The smell of oatmeal bread, oatmeal set aside from the daily ration, fresh baked from widow lady Ida’s Bakery (really the downstairs part of her house converted of necessity into a money-producing operation since Mister’s passing), and Friday buns (yes, yes too, Lenten hot-cross reprieve buns I hadn’t forgotten). The no smell of the boiled dinner (non- descript meat, someone’s leavings, yes, yes, potatoes, cabbage and so on, boiled to perdition by the time the damn thing boiled, got boiled down). The smell of whiskies (and Uncle Sean, named after Sean Flynn, whisky breathes) cheap low-shelf whiskies, the cheapest Johnny Walker could bring forth, to make the pennies go farther, and of stouts and ales too when whiskey credits were short. The acrid smell of sweaty barrooms, men only, ladies by invitation, and when the Riley sisters had the thirst that invitation best be forth-coming, the  just before last call, just before a whole slew of grizzled fathers, uncles, older brothers crabbed their ways home to some sullen sleep.
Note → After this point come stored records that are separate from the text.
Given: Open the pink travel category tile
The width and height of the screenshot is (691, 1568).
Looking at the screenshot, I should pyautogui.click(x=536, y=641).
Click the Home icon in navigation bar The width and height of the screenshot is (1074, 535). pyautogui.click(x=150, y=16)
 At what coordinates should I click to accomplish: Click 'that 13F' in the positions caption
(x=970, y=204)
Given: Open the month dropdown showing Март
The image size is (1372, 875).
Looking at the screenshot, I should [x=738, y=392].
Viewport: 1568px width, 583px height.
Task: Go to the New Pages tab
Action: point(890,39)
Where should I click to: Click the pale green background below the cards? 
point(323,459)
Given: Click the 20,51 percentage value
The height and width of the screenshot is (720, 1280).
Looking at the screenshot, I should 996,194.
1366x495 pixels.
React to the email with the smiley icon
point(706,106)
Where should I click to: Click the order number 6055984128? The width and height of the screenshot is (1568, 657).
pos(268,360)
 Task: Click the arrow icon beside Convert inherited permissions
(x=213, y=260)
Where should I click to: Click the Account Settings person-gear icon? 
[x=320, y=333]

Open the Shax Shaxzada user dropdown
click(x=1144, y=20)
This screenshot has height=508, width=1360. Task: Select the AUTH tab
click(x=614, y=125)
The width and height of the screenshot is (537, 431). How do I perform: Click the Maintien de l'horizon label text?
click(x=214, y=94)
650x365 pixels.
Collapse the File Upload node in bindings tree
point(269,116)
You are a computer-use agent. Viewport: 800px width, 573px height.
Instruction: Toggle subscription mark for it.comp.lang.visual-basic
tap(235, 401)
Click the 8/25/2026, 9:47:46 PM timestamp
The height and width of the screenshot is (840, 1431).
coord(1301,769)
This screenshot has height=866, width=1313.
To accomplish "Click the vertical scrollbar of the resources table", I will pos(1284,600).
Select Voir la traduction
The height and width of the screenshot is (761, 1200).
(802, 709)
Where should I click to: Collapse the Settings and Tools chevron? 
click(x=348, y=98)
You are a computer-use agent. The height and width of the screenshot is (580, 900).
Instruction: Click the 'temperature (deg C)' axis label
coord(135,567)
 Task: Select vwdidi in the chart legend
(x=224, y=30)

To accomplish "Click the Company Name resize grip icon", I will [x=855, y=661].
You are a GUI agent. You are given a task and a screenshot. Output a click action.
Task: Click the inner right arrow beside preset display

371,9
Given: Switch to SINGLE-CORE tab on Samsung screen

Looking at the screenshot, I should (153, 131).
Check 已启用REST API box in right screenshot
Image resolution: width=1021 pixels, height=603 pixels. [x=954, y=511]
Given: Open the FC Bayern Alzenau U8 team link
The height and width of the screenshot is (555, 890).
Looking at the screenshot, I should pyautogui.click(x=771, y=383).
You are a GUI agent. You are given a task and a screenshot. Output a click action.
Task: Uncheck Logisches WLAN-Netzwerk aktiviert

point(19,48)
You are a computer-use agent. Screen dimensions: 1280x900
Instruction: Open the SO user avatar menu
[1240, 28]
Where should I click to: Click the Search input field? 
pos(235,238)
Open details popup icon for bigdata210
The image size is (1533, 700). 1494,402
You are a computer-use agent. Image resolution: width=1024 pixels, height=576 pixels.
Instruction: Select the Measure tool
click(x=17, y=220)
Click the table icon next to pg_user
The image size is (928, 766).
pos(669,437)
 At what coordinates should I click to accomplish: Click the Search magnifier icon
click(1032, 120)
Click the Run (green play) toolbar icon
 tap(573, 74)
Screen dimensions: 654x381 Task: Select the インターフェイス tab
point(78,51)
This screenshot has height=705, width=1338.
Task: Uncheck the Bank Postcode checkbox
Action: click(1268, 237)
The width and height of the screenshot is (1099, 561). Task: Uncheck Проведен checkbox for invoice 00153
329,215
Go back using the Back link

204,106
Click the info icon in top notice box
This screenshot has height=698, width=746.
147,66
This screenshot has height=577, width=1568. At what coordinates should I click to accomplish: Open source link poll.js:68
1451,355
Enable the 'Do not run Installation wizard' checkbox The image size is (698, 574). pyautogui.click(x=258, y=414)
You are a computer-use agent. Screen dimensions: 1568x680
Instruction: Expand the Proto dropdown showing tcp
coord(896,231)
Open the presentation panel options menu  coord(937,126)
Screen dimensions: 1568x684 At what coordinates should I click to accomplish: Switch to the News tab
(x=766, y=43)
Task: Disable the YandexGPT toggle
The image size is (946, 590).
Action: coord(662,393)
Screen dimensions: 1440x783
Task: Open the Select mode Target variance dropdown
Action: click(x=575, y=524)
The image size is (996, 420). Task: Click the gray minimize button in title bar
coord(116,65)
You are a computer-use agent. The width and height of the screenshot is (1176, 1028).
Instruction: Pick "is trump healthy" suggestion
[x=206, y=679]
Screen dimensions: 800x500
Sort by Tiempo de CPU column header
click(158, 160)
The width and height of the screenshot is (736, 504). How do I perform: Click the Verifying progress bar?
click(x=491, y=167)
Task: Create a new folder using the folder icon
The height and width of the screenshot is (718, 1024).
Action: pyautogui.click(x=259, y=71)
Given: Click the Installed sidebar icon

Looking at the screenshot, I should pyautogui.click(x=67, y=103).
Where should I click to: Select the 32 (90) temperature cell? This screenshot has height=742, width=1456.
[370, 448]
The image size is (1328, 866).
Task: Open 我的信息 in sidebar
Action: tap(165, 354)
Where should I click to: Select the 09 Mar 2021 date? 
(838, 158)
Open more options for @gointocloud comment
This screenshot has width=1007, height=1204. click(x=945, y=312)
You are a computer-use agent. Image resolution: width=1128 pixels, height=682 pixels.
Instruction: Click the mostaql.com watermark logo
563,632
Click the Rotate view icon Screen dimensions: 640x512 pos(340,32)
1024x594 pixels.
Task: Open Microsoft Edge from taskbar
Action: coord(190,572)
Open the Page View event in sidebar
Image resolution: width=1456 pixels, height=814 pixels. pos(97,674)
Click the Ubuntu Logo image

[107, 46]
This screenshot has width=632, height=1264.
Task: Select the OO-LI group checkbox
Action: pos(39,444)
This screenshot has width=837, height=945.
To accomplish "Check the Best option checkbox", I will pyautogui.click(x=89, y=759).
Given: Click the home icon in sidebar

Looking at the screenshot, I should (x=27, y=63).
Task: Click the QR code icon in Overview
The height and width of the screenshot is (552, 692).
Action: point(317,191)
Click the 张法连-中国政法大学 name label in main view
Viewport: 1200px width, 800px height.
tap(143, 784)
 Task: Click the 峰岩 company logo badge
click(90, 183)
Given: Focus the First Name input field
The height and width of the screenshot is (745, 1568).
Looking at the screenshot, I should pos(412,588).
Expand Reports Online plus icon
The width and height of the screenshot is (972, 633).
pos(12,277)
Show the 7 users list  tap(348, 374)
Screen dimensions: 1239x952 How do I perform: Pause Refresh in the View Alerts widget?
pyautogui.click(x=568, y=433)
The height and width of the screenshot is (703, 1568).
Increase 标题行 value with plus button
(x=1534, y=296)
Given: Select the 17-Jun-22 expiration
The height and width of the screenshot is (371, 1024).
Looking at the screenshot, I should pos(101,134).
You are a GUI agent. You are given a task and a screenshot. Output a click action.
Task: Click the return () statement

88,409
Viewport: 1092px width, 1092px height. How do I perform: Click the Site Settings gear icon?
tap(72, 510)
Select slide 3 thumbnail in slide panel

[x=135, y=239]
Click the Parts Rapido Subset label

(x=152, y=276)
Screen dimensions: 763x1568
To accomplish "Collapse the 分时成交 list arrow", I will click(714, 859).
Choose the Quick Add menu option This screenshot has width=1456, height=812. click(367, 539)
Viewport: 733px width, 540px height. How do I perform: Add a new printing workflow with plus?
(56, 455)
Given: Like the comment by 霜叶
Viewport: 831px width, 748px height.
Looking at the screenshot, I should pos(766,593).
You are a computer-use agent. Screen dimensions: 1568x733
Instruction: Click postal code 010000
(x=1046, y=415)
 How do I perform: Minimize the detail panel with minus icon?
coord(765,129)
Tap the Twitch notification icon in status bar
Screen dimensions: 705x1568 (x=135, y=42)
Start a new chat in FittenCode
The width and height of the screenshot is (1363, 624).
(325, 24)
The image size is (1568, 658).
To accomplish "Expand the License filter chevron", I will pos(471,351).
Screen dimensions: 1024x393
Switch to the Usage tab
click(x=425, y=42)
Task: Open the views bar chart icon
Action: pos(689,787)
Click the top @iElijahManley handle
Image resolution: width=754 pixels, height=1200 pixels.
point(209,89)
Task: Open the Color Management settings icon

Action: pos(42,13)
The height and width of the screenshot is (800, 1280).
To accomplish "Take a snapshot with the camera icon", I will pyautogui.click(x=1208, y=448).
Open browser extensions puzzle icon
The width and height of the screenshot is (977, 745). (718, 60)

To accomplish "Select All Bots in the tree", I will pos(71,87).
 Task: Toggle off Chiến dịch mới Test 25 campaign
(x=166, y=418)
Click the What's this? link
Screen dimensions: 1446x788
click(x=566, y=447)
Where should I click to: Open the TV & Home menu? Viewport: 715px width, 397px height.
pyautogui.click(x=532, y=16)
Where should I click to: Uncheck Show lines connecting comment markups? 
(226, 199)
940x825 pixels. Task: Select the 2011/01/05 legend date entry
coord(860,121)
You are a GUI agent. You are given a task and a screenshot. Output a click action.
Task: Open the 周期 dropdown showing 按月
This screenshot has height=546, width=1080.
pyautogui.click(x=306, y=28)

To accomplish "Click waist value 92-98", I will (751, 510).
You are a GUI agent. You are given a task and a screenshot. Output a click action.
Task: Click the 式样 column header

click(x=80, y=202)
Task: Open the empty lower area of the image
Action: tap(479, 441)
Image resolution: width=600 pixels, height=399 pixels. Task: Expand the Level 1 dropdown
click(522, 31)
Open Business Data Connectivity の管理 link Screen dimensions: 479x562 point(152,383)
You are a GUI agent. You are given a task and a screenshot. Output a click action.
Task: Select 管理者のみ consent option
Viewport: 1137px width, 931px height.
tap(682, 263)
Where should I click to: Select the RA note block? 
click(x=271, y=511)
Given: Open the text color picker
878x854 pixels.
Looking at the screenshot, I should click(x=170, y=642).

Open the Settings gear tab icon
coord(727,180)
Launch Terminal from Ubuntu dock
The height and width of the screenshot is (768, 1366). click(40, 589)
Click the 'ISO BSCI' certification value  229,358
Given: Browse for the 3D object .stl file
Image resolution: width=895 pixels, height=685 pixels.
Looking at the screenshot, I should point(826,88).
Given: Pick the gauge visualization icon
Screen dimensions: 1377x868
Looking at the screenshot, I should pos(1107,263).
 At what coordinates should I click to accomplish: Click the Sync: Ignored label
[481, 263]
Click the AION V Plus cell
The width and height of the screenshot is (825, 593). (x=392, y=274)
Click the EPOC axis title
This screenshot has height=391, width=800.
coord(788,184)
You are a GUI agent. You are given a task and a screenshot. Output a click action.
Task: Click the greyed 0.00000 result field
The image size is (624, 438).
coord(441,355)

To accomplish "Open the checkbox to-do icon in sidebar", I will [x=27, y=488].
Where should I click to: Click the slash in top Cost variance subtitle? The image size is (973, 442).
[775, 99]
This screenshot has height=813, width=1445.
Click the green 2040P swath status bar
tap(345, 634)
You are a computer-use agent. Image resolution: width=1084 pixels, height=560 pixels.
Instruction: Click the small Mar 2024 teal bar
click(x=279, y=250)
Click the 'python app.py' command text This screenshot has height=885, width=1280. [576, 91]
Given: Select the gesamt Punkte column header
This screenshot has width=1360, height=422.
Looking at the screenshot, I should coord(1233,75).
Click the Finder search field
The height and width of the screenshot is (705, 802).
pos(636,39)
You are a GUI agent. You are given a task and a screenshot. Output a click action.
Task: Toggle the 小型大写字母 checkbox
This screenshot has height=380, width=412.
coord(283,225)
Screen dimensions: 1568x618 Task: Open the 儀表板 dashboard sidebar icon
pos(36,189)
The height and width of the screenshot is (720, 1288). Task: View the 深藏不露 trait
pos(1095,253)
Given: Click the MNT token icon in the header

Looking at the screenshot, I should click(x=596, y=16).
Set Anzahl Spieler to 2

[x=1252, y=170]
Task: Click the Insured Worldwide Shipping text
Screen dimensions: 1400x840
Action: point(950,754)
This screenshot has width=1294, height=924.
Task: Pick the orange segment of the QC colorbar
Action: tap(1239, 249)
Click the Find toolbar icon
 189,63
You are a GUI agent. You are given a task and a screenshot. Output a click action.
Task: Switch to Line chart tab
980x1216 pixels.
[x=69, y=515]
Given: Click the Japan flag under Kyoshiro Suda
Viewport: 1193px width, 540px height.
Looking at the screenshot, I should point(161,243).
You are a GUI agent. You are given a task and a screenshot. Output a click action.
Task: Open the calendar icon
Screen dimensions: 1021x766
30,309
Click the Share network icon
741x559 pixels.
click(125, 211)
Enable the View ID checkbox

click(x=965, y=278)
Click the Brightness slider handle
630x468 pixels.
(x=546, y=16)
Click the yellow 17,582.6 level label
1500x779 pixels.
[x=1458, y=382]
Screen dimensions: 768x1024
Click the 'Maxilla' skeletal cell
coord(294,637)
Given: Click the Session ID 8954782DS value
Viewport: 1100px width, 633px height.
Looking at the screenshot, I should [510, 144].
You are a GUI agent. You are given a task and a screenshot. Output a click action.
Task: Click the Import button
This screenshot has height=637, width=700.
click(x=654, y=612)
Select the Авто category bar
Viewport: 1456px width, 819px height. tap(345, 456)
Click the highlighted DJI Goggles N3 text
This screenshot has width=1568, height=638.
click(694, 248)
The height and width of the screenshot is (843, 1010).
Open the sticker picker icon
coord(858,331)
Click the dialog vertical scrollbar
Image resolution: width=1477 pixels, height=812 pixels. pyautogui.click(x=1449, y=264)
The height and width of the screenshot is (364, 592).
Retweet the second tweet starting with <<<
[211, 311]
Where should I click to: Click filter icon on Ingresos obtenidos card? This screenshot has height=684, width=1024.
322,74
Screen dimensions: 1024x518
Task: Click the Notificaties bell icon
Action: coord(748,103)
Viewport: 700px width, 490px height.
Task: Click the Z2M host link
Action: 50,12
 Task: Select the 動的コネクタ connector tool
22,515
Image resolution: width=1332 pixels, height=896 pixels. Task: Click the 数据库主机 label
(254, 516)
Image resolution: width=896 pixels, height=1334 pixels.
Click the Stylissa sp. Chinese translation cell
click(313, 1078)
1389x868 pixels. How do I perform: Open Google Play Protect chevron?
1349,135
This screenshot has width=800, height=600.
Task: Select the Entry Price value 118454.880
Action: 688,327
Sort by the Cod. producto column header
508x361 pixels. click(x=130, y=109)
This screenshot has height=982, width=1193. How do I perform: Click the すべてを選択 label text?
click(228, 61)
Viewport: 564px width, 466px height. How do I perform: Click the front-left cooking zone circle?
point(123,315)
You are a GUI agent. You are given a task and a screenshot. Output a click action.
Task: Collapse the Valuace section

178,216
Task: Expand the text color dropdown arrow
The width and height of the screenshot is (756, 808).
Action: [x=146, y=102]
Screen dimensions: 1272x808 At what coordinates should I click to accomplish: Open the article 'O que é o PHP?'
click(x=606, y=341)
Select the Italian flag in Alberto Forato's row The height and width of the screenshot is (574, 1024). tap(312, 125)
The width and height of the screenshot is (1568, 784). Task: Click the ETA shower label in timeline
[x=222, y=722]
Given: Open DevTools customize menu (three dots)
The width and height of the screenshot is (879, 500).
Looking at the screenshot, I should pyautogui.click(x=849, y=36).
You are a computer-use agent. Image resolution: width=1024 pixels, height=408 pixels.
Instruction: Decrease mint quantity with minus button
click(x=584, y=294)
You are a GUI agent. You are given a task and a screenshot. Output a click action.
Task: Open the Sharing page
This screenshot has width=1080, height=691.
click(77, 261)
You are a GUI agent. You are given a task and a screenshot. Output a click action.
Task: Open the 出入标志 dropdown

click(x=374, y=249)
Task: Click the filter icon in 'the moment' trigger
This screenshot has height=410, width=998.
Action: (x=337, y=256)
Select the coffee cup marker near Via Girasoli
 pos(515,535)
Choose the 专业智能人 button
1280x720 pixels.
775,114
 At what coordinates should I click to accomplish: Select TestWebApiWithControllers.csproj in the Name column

The smell, after a chaste night or drunken sots, of sunken sunrise Sunday church (Roman Catholic, naturally) all dank and foreboding, faint wisps of wine sand incense left from some past ceremony, and young innocent boys (and girls too but they can speak for themselves, them and their rosary-saying, stations of the cross praying ways all dressed in white, Mary white, to drive young boys crazy, damn them) filled with wonder about hell, heaven and that hope, the high hope of purgatory as a way-station,       

 

Spoke of eight hundred year oppressions, dimmed hovel lights, bloody massacres, and scratching on hard rock earth against foreign slayings.  Of 1916, always of the men of ’16, eternally of the men of ’16, of James Connolly and his pipedream workers’ republic above all, who was right and who was wrong when Mick Collins and Harry Boland had it out, and later the boys in the North when they came under British guns and that unnamed unadorned tin can sitting atop the Dublin Grille counter filled with dollars and nobody, no matter what their thirst and no dough, touched that tin under, well, under penalty of death so not touched.  Yes, to the boys in the north, and never quite getting the whole thing settled.

 

Spoke too of shame, of shanty shame, also DNA-etched from time before mist. Of clannish keeping one own counsel, also known as not airing the family’s linen in public unlike those threadbare sheets flailing away on the back porch. Above all spoke of the “shawlie” net-work that ran amok over every tenement block and kept the whole wide world informed, kept young and old in line under the threat of terrible shawlie justice (not until later was it understood as sham). Informed the whole wide world not in the language of the poet by the way. All past now. So too Seamus Heaney passes.